Problem description: Each line in the data must be reproduced as written, except for any picture.

====

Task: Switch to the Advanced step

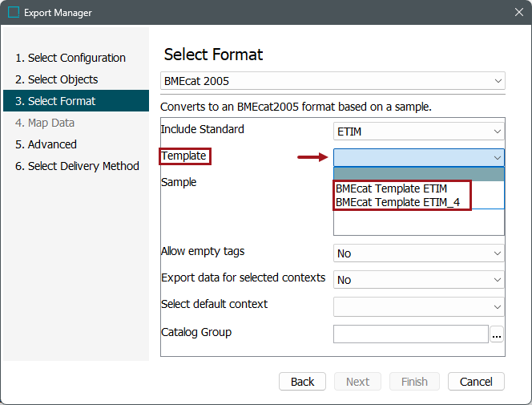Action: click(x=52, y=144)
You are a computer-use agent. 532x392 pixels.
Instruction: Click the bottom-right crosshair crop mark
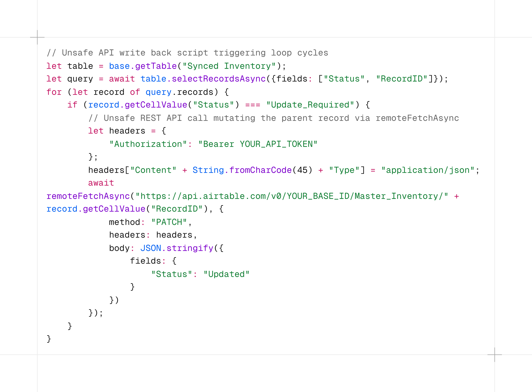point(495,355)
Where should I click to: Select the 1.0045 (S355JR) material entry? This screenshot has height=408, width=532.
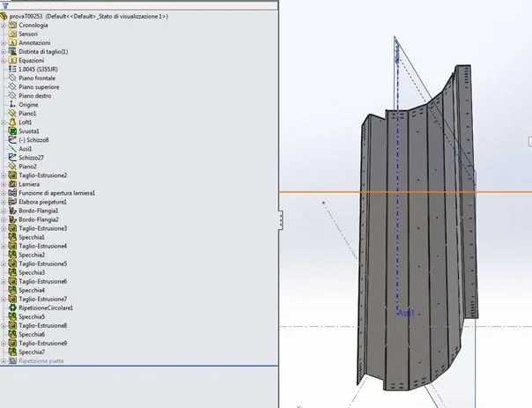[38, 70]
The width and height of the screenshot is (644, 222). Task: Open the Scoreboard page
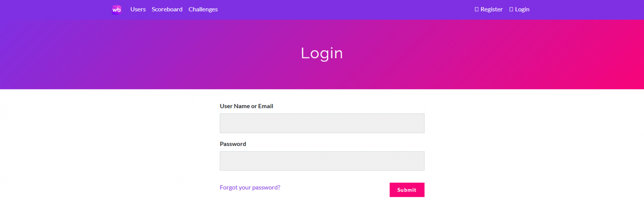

====

The completed task:
Task: Switch to the Advanced step

Action: click(x=52, y=144)
You are a computer-use agent. 532x392 pixels.
Instruction: Click the bottom-right crosshair crop mark
point(495,355)
Where should I click to: Select the 1.0045 (S355JR) material entry? This screenshot has height=408, width=532.
[38, 70]
The width and height of the screenshot is (644, 222). Task: Open the Scoreboard page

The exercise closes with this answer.